なお、城址(じょうし)は昭和(しょうわ)27年(ねん)に新(あら)たに都市計画公園(としけいかくこうえん)「富山城址公園(とやまじょうしこうえん)」として開園(かいえん)しました。そして、同(どう)29年(ねん)には戦災復興事業(せんさいふっこうじぎょう)の完了(かんりょう)を機(き)に、城址一帯(じょうしいったい)を会場(かいじょう)として富山産業大博覧会(とやまさんぎょうだいはくらんかい)が開催(かいさい)されました。その際(さい)、記念(きねん)の建築物(けんちくぶつ)として建設(けんせつ)されたのが三重四階(さんじゅうよんかい)の天守閣(てんしゅかく)「富山城(とやまじょう)」です。会期中(かいきちゅう)は「美(び)の殿堂(でんどう)」として各種展覧会(かくしゅてんらんかい)が開催(かいさい)され、終了後(しゅうりょうご)に郷土博物館(きょうどはくぶつかん)として開館(かいかん)しました。 現在(げんざい)、城址公園(じょうしこうえん)は市街地(しがいち)の貴重(きちょう)なオアシスであり、天守閣(てんしゅかく)は市街地(しがいち)のランドマークとなっています。
さて、江戸時代(えどじだい)の富山城(とやまじょう)と私(わたし)たちが暮(く)らす街(まち)をつなぐ糸(いと)は見(み)えましたか。約(やく)120年前(ねんまえ)まで存在(そんざい)した富山城(とやまじょう)は廃城後(はいじょうご)、長(なが)い時間(じかん)をかけて現在(げんざい)の城址公園(じょうしこうえん)と高(たか)いビルが建(た)ち並(なら)ぶ市街地(しがいち)に変貌(へんぼう)を遂(と)げました。城址公園(じょうしこうえん)の範囲(はんい)は、富山城(とやまじょう)のほんの一部(いちぶ)にすぎないのです。ここに至(いた)るには、多(おお)くの人々(ひとびと)の様々(さまざま)な思(おも)いや考(かんが)えがありました。今後(こんご)は、「富山市(とやまし)ノ生(う)ミノ母(はは)」(「富山城址保存(とやまじょうしほぞん)ニ関(かん)スル建議書(けんぎしょ)」参照(さんしょう))である富山城址(とやまじょうし)を、大切(たいせつ)に未来(みらい)へと伝(つた)えていかなければならないでしょう。
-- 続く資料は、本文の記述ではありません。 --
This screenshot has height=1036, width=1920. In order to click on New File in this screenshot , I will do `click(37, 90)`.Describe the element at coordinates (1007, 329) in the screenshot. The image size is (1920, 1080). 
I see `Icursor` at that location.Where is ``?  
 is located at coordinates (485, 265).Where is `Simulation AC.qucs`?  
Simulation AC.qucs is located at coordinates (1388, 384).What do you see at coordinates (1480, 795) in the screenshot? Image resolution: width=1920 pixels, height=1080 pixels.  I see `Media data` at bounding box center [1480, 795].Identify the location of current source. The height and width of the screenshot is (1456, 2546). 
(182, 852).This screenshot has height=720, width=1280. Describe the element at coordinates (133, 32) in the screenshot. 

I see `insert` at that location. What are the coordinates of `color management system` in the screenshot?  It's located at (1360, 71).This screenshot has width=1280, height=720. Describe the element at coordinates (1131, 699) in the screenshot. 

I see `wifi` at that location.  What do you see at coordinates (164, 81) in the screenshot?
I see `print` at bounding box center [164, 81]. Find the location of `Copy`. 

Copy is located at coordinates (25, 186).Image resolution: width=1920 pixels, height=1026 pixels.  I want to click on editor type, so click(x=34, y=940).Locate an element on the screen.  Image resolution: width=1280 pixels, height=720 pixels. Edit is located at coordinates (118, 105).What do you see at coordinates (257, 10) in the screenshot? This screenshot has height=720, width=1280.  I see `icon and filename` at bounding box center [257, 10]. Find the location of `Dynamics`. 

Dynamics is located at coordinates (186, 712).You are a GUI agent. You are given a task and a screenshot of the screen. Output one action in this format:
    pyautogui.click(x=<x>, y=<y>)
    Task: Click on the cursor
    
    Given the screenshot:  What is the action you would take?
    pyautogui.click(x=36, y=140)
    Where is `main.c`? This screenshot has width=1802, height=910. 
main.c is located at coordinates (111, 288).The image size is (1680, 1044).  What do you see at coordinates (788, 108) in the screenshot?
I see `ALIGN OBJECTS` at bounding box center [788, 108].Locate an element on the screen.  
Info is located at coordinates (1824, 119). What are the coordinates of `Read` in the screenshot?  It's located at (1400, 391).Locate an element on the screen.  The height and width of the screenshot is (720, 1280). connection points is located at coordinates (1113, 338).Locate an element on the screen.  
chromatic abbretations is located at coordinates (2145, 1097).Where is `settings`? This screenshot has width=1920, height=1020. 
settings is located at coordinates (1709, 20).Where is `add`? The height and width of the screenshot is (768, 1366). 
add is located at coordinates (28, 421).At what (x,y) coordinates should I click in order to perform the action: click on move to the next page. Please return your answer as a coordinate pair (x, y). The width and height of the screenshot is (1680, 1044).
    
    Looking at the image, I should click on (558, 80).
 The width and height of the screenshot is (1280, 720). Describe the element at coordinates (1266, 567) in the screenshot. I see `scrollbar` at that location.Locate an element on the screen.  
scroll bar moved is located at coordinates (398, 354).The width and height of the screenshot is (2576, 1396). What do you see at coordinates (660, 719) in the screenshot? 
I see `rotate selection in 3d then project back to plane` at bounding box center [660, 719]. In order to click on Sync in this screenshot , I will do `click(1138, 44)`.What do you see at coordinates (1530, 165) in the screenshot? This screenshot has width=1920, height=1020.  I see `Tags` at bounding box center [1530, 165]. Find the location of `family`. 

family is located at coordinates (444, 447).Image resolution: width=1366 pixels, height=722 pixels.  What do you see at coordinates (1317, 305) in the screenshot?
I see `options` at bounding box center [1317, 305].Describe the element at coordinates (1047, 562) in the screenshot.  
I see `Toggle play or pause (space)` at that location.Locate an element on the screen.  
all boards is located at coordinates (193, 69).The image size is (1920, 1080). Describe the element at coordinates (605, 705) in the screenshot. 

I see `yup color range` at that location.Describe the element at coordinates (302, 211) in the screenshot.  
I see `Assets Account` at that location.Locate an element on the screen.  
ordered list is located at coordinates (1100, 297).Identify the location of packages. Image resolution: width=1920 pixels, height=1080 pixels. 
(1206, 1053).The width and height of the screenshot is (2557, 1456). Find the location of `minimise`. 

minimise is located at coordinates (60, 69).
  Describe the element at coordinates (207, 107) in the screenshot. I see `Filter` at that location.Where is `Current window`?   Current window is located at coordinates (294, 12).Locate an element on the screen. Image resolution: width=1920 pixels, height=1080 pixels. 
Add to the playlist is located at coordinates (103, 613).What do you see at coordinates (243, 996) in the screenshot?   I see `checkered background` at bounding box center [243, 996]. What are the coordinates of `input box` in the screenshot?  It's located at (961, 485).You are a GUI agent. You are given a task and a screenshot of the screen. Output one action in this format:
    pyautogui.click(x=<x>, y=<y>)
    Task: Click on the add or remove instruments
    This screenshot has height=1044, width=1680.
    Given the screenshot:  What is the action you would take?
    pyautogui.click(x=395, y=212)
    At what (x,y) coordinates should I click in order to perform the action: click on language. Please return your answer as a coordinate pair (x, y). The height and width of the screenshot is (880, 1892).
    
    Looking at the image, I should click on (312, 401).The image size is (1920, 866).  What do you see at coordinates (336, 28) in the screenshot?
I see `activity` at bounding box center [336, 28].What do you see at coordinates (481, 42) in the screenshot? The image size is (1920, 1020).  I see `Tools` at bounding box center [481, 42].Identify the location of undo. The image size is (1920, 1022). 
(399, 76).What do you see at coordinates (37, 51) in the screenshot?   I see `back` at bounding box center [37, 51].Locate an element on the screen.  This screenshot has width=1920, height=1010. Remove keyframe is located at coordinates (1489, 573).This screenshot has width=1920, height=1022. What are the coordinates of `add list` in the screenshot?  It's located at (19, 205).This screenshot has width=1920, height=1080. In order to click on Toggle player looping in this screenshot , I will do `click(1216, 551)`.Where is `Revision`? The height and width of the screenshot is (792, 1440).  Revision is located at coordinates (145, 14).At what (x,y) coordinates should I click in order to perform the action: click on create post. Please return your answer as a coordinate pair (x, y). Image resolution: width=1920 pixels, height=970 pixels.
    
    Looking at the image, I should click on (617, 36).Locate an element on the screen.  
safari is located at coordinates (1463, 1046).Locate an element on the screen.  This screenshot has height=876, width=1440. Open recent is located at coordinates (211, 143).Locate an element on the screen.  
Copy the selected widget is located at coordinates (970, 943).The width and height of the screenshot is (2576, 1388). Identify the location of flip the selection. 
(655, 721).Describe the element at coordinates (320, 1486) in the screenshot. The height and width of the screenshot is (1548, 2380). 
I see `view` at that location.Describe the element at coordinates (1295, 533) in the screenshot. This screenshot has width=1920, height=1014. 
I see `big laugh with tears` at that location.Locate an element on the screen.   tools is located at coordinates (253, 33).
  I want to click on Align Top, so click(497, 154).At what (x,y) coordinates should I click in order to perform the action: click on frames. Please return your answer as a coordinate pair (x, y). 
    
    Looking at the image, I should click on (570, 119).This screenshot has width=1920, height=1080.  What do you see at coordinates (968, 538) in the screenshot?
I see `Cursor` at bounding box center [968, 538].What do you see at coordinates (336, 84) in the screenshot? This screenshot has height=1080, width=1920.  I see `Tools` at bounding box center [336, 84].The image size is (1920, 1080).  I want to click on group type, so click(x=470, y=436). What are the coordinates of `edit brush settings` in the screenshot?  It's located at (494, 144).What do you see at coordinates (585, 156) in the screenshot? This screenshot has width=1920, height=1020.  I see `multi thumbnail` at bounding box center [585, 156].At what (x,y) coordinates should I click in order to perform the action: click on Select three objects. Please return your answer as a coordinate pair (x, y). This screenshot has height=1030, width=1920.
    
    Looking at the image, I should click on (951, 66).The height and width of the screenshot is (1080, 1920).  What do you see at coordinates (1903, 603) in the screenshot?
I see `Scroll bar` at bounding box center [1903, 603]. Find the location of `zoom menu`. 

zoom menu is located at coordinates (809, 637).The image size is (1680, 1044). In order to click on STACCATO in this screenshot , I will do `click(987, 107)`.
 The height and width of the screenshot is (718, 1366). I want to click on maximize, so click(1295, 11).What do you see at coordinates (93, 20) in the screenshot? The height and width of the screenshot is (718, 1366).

城址公園(じょうしこうえん)を散策(さんさく)すると、富山城(とやまじょう)の遺構(いこう)を見(み)ることができます。 郷土博物館(きょうどはくぶつかん)が建(た)っている辺(あた)りの石垣(いしがき)を見(み)てみましょう。ここは、本丸(ほんまる)の正面(しょうめん)に当(あ)たる場所(ばしょ)で、枡形門形式(ますがたもんけいしき)の鉄門(くろがねもん)があった所(ところ)です。鉤(かぎ)の手状(てじょう)に折(お)れ曲(ま)がっているのはその名残(なごり)です。そして、この石垣(いしがき)には普通(ふつう)の石(いし)よりも大(おお)きな石(いし)が6個(こ)積(つ)まれています。これは鏡石(かがみいし)といって、お城(しろ)を立派(りっぱ)に見(み)せるために積(つ)まれたものです。また、石(いし)の中(なか)にはいろいろな刻印(こくいん)が刻(きざ)まれているものもあります。現在(げんざい)のところ、公園全部(こうえんぜんぶ)で約(やく)90種(しゅ)、150個(こ)以上(いじょう)が見(み)つかっています。 このほかにも、堀(ほり)や土橋(どばし)も残(のこ)っていますので、実際(じっさい)に公園(こうえん)を歩(ある)いて確(たし)かめてみてください。